- Work instructions -
For this exercise, copy out each line of the material below that includes "Dashboard".

- Records provided -
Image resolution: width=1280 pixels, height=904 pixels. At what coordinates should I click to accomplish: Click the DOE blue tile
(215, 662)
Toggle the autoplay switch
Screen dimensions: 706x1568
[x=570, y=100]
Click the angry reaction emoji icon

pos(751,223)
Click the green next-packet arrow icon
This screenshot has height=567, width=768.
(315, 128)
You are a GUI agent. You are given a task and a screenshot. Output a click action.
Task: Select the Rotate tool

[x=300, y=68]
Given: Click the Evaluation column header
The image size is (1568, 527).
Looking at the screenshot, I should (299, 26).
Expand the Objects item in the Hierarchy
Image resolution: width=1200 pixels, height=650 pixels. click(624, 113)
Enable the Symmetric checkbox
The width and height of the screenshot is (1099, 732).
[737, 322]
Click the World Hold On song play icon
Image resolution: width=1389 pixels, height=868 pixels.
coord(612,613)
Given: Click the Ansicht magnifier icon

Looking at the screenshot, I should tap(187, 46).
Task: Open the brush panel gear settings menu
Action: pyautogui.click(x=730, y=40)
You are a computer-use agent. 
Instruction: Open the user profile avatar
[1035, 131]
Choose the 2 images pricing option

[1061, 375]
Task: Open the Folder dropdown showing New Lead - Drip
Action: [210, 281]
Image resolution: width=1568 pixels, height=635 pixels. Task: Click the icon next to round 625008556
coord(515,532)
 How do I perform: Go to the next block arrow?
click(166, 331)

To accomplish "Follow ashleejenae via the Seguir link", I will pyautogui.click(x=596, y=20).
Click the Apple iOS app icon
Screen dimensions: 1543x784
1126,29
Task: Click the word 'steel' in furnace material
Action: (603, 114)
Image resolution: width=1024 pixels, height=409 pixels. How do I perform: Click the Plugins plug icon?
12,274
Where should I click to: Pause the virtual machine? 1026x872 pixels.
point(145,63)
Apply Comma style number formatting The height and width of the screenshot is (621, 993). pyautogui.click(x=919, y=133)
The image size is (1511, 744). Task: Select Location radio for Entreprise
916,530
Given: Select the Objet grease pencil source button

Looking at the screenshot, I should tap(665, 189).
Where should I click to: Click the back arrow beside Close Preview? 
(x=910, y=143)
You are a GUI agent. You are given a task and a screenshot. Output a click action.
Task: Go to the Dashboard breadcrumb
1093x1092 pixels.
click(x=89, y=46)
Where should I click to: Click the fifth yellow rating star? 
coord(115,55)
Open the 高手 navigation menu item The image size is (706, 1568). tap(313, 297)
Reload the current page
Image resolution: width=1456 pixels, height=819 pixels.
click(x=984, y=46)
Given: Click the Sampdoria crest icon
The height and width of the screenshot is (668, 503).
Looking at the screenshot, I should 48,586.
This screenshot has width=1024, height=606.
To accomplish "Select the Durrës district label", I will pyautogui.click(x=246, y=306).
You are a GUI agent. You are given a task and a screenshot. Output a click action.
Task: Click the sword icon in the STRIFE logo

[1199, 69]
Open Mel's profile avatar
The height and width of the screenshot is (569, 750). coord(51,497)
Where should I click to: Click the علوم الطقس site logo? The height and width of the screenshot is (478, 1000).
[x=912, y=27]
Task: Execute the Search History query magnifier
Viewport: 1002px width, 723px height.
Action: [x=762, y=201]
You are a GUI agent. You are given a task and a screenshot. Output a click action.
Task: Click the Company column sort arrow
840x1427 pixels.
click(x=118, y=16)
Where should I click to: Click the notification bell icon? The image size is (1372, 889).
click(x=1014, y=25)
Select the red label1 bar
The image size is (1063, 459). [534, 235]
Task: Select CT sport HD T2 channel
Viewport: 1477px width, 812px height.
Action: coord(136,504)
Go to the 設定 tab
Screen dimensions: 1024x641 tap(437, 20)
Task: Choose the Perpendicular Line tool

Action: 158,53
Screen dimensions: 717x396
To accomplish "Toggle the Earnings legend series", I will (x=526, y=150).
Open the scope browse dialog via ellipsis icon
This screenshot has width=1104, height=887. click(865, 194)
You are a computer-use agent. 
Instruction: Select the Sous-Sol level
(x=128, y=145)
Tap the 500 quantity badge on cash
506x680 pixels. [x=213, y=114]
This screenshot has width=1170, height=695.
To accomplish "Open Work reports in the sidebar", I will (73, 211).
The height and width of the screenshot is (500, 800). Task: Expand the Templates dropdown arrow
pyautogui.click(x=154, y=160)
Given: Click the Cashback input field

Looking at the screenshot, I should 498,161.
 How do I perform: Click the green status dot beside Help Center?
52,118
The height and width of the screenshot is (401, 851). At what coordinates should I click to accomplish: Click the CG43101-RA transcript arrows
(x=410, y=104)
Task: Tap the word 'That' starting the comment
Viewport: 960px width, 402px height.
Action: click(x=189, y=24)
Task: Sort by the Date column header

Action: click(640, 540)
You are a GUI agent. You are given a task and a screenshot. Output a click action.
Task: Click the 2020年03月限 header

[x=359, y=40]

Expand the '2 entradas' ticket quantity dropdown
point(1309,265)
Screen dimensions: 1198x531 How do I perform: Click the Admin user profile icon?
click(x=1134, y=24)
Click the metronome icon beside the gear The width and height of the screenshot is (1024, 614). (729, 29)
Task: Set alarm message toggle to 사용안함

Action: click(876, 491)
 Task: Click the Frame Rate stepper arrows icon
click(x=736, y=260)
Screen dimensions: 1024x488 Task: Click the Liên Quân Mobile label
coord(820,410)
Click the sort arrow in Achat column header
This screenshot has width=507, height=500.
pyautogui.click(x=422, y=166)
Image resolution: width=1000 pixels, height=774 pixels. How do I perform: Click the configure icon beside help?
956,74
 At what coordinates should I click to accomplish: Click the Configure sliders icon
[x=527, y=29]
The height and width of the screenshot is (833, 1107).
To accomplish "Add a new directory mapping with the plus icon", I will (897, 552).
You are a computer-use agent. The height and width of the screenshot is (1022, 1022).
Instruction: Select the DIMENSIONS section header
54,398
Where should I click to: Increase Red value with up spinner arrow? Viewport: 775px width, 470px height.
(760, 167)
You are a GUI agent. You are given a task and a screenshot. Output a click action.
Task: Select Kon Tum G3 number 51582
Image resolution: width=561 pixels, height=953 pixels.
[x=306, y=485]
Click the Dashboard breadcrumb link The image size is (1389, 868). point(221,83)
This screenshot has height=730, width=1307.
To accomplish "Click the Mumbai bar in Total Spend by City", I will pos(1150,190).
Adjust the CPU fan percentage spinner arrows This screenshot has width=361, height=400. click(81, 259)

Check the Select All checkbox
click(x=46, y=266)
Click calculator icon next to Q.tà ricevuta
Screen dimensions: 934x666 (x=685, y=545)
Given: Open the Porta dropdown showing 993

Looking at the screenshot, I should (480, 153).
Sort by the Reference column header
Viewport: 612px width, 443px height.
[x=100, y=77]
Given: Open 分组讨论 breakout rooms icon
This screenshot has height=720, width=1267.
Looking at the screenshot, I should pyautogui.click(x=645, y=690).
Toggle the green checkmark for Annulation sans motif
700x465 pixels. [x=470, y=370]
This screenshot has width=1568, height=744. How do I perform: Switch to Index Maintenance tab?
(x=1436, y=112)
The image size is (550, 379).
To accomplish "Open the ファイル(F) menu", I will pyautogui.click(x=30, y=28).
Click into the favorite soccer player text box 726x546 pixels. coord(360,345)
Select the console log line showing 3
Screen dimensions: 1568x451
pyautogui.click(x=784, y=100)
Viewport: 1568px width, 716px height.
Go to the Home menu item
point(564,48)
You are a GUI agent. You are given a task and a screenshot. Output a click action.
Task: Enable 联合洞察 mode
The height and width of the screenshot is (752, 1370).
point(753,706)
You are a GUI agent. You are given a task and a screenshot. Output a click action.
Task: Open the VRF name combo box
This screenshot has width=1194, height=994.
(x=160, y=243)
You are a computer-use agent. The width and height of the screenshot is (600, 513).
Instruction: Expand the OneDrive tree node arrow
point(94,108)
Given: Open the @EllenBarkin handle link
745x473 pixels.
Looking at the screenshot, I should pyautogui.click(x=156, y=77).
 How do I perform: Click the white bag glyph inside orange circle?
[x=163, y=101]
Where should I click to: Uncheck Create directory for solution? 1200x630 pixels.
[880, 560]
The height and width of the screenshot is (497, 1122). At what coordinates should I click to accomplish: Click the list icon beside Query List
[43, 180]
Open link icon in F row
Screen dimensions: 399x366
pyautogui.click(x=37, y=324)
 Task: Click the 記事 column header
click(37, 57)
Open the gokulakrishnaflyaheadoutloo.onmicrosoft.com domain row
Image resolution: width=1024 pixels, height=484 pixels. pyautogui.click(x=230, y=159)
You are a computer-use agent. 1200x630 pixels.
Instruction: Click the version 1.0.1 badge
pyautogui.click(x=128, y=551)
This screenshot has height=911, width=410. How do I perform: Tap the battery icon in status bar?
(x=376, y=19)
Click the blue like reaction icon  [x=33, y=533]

- Answer below -
Task: Go to the Dashboard breadcrumb
Click the Dashboard breadcrumb link The image size is (1389, 868). point(221,83)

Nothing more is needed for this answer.